Ele ainda avalia que é possível que o PT aumente sua representatividade nessas eleições, com melhora de performance em relação ao pleito de 2020. “Mas, ainda assim, não deve ser nenhum crescimento extraordinário, porque nesses últimos tempos a direita conquistou bastante espaço e o PT acabou reduzindo em tamanho e em número de prefeituras”.
Como a direita e o centro seguem com ampla representatividade no Congresso, essa barganha pelo controle do Orçamento pode prosseguir, com o Senado e a Câmara apostando no aumento de repasses para suas bases por meio das emendas.

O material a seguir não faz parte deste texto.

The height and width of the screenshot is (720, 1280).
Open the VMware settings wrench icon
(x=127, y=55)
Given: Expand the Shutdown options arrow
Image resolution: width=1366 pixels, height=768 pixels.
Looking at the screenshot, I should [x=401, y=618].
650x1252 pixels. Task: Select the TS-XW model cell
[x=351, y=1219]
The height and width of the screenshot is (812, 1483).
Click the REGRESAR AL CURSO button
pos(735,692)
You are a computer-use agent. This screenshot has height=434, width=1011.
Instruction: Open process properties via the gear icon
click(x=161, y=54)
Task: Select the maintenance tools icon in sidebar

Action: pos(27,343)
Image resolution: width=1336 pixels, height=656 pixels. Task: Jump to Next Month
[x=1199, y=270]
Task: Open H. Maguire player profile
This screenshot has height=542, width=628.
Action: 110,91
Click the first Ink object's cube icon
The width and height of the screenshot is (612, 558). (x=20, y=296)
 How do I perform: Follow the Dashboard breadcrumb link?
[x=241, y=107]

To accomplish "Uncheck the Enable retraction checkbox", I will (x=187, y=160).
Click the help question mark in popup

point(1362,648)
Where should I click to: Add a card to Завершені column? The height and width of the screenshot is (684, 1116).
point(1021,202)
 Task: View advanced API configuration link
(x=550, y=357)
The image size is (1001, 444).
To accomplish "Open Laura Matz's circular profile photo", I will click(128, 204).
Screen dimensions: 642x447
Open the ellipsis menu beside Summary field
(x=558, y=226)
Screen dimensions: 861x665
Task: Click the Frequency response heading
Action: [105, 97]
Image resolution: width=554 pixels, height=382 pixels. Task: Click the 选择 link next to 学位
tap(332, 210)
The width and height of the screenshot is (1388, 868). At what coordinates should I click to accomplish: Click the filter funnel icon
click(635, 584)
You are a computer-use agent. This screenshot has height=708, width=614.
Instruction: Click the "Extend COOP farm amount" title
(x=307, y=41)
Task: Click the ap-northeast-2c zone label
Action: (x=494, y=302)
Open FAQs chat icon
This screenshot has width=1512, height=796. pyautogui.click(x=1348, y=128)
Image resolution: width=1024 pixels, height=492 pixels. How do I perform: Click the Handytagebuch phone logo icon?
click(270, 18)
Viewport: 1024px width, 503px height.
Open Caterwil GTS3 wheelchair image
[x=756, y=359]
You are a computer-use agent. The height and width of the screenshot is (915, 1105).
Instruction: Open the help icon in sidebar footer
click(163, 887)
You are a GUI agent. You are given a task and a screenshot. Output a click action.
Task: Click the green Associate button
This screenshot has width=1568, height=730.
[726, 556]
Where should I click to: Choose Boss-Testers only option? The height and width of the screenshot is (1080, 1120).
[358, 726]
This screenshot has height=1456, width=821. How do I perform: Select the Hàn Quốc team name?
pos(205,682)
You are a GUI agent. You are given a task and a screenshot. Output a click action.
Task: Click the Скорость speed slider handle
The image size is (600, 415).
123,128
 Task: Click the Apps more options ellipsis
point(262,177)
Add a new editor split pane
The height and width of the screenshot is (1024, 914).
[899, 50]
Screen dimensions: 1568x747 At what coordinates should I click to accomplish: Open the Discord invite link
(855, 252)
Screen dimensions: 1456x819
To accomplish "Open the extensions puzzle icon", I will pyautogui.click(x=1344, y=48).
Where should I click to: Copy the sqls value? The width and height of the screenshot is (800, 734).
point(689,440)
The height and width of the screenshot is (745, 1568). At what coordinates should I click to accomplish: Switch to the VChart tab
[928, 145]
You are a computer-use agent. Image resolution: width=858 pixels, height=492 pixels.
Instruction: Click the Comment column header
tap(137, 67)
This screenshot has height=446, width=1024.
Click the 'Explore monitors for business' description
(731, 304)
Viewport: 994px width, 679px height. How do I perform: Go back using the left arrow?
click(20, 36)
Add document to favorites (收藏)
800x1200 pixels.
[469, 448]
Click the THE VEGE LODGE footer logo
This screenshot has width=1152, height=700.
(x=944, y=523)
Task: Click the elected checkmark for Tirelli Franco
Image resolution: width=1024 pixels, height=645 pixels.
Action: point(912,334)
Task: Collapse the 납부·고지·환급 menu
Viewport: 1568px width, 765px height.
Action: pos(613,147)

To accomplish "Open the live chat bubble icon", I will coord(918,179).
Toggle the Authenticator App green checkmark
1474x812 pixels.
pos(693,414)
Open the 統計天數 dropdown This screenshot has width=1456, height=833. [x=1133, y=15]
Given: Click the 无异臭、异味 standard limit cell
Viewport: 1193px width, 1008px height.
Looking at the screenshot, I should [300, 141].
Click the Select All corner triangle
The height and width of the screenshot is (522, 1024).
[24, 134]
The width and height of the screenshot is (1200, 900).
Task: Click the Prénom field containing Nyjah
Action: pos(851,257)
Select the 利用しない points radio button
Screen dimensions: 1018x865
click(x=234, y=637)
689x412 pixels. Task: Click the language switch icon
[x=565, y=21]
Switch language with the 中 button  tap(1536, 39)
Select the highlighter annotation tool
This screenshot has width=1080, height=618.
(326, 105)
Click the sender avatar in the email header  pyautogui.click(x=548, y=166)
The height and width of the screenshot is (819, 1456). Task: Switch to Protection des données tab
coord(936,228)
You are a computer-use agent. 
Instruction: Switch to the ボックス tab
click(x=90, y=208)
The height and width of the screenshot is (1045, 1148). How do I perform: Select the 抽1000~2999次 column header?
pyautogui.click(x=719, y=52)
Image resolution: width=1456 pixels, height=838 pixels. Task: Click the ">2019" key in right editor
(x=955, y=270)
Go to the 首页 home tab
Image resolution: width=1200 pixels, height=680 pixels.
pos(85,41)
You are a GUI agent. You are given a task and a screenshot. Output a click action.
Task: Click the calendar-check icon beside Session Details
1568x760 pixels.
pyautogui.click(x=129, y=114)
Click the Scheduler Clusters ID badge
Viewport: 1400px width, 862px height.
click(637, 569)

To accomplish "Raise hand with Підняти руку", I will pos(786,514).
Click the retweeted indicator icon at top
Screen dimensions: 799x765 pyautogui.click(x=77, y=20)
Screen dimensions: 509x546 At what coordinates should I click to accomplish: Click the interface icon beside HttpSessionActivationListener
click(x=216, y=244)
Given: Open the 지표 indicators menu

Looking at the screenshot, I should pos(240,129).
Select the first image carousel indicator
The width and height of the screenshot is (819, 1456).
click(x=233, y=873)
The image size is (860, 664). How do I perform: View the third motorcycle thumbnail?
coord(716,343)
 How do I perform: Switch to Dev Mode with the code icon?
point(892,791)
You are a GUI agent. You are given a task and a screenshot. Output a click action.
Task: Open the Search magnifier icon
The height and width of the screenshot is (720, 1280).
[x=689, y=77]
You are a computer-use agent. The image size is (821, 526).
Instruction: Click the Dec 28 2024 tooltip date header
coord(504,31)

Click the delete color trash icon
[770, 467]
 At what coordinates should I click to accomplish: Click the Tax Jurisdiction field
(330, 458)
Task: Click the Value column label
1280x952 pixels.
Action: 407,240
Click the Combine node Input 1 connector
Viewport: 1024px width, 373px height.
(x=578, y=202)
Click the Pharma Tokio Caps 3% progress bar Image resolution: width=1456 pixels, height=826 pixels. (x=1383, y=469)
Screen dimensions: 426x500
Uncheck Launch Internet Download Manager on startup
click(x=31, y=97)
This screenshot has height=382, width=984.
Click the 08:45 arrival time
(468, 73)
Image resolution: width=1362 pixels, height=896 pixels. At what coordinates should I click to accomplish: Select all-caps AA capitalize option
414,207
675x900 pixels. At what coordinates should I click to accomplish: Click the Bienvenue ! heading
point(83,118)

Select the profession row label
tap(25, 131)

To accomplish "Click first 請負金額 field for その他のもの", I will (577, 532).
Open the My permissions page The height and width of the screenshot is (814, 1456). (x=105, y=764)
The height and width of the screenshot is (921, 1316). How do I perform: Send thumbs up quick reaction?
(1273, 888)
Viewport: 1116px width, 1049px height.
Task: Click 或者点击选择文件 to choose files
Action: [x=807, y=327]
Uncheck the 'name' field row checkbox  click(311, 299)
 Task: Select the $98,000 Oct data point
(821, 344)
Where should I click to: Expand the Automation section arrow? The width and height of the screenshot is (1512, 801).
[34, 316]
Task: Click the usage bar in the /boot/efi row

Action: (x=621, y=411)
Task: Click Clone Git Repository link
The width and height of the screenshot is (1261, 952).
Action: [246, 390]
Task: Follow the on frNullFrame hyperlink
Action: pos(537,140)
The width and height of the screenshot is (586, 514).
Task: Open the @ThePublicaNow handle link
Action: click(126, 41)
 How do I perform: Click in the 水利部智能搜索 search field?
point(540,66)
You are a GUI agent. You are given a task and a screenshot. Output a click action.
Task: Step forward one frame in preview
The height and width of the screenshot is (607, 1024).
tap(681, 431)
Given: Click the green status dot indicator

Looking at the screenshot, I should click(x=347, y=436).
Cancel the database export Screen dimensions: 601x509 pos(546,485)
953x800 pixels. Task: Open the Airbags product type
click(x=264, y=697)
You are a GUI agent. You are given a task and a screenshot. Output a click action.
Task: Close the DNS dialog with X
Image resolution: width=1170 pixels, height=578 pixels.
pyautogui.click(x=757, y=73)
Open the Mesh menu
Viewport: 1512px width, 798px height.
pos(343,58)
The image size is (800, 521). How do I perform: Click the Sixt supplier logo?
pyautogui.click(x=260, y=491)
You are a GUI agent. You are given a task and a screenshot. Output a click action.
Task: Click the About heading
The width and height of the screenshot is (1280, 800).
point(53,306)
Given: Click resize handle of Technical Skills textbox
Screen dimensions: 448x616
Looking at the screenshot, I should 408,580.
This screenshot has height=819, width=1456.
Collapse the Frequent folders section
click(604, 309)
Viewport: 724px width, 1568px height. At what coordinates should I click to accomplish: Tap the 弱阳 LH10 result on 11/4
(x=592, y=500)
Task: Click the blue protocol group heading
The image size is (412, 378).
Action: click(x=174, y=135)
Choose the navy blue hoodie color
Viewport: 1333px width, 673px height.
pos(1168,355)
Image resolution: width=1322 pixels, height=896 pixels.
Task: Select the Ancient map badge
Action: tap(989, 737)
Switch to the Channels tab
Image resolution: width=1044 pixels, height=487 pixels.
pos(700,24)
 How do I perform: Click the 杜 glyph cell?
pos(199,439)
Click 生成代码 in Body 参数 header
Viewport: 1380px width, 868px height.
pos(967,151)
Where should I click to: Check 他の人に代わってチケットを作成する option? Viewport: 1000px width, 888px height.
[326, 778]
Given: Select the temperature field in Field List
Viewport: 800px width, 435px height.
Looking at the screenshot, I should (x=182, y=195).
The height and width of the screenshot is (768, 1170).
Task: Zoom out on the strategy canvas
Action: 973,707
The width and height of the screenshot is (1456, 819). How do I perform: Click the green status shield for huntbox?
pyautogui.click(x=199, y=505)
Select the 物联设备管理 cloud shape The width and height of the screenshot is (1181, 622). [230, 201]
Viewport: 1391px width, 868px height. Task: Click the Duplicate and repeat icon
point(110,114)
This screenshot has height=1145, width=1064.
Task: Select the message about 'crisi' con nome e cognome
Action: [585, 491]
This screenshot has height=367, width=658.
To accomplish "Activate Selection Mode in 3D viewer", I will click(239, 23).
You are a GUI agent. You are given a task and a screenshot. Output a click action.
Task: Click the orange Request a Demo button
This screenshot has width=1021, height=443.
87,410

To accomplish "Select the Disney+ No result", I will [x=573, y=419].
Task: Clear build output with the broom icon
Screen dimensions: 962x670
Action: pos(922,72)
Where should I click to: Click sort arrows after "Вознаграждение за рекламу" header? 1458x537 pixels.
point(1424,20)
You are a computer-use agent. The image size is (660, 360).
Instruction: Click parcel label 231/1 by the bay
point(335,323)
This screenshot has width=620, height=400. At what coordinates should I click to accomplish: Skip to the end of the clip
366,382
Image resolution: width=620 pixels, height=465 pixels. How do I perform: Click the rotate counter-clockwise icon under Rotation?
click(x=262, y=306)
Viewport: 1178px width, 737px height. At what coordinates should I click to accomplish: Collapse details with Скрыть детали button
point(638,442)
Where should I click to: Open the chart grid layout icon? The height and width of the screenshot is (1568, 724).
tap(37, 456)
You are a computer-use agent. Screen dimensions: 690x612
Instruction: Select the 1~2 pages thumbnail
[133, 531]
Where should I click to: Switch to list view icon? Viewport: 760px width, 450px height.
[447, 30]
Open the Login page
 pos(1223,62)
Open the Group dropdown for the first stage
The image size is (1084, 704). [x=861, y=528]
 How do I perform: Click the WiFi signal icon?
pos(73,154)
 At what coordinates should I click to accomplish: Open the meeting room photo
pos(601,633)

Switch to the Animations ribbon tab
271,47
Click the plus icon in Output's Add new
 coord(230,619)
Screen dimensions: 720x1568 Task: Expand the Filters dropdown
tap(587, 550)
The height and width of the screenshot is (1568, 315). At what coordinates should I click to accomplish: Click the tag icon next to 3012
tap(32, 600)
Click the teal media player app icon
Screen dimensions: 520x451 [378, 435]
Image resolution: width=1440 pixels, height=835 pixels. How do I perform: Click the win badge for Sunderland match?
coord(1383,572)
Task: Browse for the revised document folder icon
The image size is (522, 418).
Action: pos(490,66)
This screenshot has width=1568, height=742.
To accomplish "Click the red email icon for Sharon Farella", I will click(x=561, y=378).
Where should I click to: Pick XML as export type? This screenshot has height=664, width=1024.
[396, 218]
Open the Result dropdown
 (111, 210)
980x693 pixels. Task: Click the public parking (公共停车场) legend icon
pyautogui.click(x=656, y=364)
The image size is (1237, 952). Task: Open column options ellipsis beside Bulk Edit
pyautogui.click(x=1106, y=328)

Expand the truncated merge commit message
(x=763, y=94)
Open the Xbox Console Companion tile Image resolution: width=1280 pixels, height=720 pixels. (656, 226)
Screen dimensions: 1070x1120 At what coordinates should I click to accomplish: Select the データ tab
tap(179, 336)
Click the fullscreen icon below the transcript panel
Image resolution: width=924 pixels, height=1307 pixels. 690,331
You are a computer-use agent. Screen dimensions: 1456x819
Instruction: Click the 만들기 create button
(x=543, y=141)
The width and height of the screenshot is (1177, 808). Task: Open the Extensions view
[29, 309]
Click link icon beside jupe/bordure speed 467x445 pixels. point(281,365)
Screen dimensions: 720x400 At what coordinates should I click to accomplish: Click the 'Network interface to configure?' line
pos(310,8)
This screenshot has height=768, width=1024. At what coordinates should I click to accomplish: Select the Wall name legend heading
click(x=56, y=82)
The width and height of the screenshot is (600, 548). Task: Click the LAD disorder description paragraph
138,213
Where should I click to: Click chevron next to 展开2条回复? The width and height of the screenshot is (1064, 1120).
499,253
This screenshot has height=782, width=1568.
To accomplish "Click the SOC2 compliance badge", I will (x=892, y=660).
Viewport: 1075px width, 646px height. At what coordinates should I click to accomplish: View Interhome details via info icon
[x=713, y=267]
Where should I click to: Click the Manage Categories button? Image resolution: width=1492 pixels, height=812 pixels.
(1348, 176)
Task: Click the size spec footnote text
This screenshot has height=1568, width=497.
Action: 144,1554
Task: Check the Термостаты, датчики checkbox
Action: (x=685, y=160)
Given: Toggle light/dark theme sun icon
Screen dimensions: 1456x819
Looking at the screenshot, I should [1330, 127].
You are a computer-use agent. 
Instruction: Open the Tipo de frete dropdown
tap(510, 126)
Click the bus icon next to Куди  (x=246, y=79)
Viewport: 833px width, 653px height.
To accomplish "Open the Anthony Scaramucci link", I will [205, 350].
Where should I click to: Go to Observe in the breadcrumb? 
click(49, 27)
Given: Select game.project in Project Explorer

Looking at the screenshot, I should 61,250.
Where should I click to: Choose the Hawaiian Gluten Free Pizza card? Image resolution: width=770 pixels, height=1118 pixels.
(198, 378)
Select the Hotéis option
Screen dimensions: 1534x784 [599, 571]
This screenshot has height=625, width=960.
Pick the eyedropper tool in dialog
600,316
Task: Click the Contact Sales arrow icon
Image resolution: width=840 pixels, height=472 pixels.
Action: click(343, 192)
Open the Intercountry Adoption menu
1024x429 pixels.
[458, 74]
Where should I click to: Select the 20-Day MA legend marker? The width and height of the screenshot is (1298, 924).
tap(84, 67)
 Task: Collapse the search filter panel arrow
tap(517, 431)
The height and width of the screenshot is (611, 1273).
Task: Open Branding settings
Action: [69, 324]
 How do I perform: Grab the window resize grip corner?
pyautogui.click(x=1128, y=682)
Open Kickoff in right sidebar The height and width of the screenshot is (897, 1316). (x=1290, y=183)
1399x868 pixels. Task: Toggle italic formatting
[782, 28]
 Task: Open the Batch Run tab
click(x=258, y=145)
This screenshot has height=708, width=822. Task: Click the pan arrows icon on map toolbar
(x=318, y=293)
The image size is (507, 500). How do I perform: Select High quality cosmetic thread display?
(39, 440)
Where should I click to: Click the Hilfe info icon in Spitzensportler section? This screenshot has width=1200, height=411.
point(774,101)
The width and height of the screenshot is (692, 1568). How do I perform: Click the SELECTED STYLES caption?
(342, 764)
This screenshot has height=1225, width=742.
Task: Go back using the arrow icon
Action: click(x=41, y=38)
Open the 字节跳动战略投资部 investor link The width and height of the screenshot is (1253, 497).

“A tendência é que, sim, se não houver uma mudança drástica no rumo político do Brasil, haja cada vez mais o Orçamento e as Emendas na mão do próprio Congresso Nacional, definindo as suas indicações e definindo também as suas liberações”, afirma Pucci. Ele ainda explica que “quanto maior for essa verba e essa certeza do pagamento, melhor será para o parlamentar e, principalmente, para os seus correligionários, aqueles que ele apoia nas eleições municipais”.